Figure 1. EDC does not activate nuclear ER function in cultured cells.

(A) HEK293 cells were transfected with either an ERα-based or an ERβ-based Gal4-ER-LBD chimera and the Gal4-responsive luciferase reporter plasmid TKMH100X4-Luc, and reporter activity was determined after 24 hours exposure to vehicle (control [Con]), 10^–8 M E₂, dendrimer (Dend) alone at a concentration equivalent to EDC, or EDC at a concentration equivalent to 10^–8 M E₂. (B) BAECs were cotransfected with 3ERE-Luc luciferase reporter plasmid and either empty vector or ERα construct, and reporter activity was determined after exposure to vehicle, E₂ or EDC as in A for 48 hours.
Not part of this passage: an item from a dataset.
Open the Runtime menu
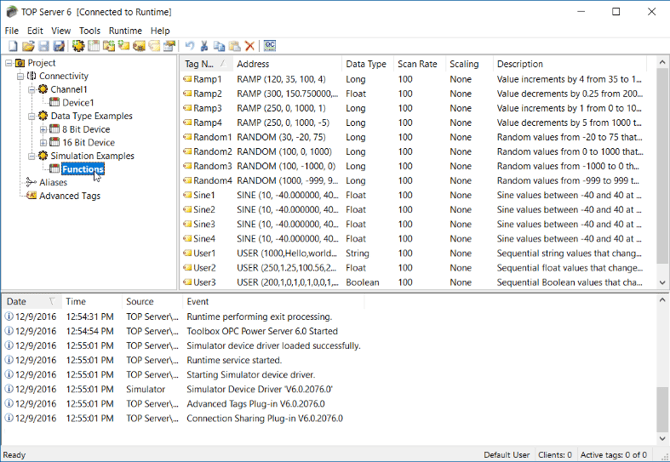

In A and B, values are mean ± SEM, n = 3–4. *P < 0.05 versus Con; ^†P < 0.05 versus vector. (C–E) EDC does not enter the endothelial cell nucleus. BAECs were treated with Cy5-labeled EDC (red) or fluorescein-labeled estrogen (yellow) for 24 hours, and subcellular localization was evaluated by laser scanning confocal microscopy (C) or by epifluorescence microscopy (D and E). Nuclei were imaged with DAPI (blue). Scale bars in C–E: 20 μm.